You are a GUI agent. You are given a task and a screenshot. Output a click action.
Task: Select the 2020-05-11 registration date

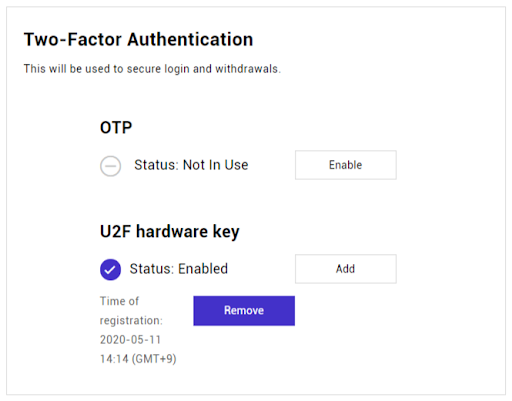(x=130, y=340)
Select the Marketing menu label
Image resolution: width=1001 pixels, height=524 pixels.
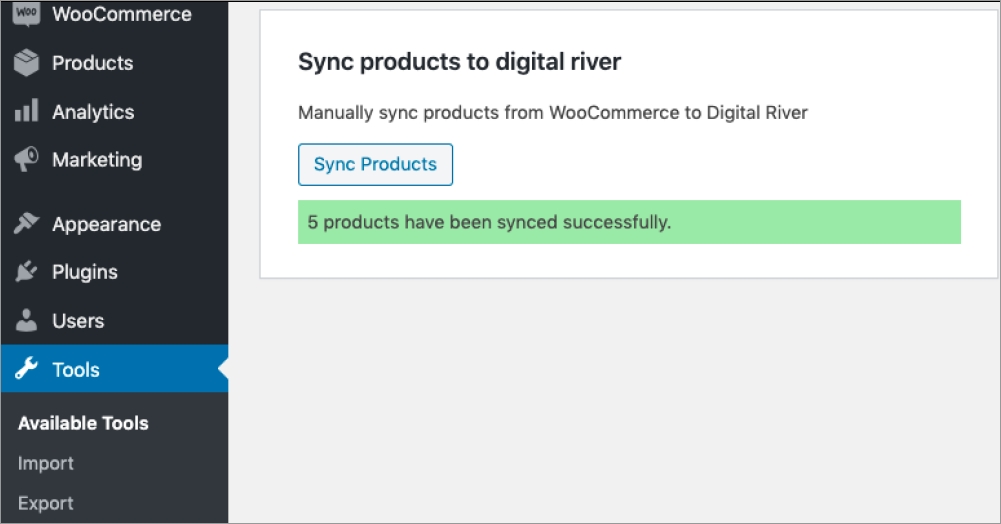[97, 160]
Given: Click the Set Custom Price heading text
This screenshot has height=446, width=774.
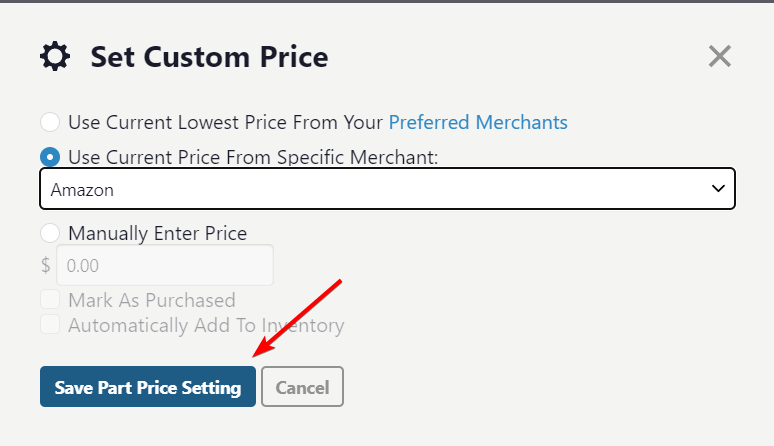Looking at the screenshot, I should click(209, 56).
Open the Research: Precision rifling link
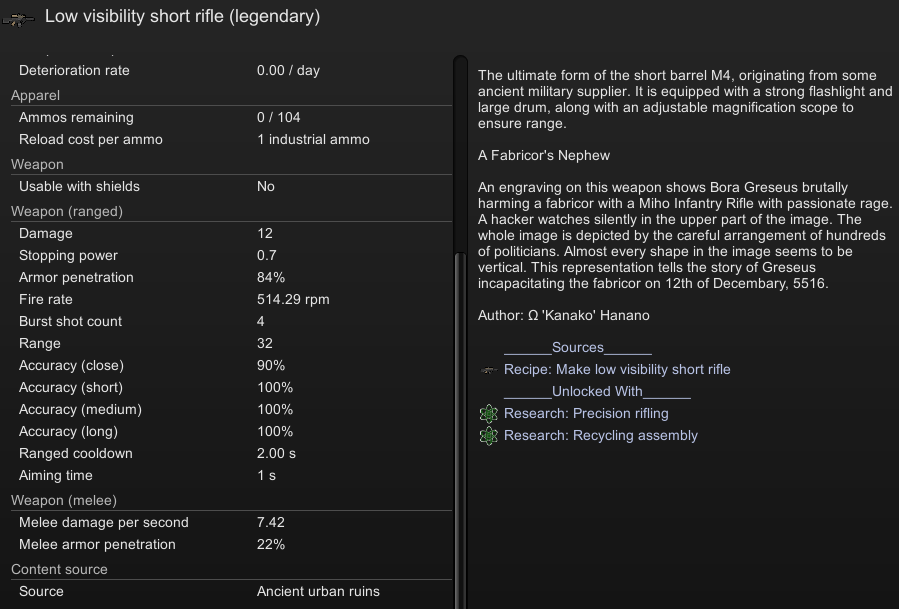Screen dimensions: 899x609 586,413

■ ■ ■

§ Exercise objective: Without including the pictures, return each record above exactly as it stands.

§ Task solution:
You are a GUI agent. You are given a task and a screenshot. Output a click action.
Task: Select the 2020-05-11 registration date

(x=130, y=340)
Select the Marketing menu label
Image resolution: width=1001 pixels, height=524 pixels.
[97, 160]
Given: Click the Set Custom Price heading text
This screenshot has height=446, width=774.
Looking at the screenshot, I should click(209, 56).
Open the Research: Precision rifling link
Screen dimensions: 899x609 586,413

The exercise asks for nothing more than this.